--- Directions ---
Print the material below without any changes, from its first line through the line containing "pos(88,425)", inclusive.

## Start Records provided

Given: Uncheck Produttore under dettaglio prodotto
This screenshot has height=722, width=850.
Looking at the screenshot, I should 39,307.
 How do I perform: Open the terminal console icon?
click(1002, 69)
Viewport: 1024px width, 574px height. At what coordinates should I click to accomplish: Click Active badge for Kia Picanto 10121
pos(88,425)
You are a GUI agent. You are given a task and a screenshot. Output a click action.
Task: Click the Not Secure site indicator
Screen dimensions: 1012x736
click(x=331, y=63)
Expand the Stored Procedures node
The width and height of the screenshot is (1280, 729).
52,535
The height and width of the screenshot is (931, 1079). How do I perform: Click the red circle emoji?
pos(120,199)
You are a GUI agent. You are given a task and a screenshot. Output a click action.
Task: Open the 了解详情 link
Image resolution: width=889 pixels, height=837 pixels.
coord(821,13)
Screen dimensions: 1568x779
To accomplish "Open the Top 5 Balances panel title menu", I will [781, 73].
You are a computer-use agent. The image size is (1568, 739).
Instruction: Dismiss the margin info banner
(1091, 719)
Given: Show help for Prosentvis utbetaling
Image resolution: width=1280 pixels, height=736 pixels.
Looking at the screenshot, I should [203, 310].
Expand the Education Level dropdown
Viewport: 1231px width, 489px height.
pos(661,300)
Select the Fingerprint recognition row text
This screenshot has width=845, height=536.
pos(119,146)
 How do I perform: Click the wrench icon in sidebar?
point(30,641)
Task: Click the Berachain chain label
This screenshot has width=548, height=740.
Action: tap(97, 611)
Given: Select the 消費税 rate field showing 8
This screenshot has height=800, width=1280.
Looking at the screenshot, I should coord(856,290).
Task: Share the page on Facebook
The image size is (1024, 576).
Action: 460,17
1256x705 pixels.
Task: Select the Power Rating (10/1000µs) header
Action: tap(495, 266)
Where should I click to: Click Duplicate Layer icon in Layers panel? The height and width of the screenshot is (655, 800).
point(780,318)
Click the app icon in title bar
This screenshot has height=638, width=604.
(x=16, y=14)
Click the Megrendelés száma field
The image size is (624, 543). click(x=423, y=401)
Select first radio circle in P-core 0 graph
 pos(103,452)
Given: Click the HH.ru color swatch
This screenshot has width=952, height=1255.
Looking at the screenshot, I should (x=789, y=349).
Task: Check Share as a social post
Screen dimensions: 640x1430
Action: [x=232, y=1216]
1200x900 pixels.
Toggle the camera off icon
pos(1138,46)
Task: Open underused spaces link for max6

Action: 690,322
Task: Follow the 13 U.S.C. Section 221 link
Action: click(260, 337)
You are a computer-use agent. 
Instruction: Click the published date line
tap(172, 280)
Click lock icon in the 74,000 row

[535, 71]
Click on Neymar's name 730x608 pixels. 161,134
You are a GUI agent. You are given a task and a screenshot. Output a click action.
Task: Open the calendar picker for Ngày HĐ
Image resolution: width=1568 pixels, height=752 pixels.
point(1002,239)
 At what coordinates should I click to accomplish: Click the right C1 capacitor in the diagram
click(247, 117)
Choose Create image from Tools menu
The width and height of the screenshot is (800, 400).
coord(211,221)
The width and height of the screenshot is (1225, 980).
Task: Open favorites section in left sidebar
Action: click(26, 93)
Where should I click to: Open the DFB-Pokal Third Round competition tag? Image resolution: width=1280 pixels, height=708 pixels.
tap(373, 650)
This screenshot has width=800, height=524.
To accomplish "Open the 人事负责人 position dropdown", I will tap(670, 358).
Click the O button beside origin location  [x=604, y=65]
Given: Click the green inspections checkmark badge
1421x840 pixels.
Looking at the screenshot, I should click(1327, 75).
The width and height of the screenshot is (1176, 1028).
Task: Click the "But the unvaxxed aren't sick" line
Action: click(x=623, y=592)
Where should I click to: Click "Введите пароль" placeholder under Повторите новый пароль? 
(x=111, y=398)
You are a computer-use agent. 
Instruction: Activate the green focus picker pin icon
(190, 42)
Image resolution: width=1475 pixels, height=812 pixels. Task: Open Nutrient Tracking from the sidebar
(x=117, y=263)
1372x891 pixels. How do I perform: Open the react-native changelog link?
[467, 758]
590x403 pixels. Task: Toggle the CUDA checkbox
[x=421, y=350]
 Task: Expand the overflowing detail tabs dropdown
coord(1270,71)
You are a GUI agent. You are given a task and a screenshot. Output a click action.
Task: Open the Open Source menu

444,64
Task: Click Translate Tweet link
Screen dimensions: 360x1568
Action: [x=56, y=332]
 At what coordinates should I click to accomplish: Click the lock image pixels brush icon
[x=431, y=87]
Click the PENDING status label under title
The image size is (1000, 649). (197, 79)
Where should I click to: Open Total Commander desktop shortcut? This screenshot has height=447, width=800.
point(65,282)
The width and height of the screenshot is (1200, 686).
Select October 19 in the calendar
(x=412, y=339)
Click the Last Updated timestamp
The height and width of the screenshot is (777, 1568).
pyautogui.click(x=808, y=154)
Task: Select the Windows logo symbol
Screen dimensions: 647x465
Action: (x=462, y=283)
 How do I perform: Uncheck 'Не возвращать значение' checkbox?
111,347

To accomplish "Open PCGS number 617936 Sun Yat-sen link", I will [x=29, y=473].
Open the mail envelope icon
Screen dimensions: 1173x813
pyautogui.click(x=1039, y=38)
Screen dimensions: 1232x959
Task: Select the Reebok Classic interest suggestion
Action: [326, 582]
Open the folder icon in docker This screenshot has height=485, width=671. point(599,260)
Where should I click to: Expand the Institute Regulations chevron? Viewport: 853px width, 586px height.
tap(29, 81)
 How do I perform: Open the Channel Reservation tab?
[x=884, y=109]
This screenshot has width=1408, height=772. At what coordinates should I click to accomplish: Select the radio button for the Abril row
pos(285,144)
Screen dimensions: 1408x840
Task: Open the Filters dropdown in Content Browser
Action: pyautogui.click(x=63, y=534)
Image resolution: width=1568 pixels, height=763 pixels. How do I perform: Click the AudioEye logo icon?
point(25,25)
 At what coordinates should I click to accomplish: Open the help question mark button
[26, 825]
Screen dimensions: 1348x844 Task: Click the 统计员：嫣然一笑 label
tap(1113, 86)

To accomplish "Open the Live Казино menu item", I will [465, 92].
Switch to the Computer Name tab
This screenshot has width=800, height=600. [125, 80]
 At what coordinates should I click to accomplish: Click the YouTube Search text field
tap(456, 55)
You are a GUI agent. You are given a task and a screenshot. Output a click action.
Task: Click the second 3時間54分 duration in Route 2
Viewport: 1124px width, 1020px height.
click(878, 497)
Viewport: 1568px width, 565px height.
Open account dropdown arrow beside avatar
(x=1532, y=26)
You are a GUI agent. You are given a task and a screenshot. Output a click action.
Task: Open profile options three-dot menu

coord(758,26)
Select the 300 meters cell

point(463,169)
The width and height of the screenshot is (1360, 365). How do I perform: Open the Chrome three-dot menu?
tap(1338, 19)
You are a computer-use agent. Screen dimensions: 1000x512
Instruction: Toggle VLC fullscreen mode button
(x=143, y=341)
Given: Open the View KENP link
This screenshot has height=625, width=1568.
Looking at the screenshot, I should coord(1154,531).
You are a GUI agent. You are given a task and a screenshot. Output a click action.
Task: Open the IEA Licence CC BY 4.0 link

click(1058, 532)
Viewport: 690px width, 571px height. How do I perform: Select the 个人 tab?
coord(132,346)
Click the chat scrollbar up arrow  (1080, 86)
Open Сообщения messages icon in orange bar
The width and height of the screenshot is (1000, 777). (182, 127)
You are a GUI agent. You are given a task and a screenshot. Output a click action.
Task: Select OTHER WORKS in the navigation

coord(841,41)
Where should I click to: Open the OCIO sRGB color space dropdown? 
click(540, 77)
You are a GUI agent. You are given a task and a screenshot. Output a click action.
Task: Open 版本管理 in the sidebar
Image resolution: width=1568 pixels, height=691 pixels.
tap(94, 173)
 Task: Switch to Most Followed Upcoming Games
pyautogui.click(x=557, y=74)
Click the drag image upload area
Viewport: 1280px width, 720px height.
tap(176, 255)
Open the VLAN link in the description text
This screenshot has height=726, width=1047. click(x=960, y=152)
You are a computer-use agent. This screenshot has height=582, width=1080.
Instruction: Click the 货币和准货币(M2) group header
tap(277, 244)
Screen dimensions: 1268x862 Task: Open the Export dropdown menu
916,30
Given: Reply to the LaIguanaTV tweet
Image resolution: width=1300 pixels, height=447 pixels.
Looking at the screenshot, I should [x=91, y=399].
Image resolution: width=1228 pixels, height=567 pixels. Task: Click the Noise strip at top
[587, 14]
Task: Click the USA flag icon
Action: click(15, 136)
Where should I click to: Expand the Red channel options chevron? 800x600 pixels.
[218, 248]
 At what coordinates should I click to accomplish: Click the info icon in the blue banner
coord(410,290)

## End Records provided

--- Problem solution ---
Given: Uncheck Produttore under dettaglio prodotto
This screenshot has height=722, width=850.
Looking at the screenshot, I should 39,307.
 How do I perform: Open the terminal console icon?
click(1002, 69)
Viewport: 1024px width, 574px height. At what coordinates should I click to accomplish: Click Active badge for Kia Picanto 10121
pos(88,425)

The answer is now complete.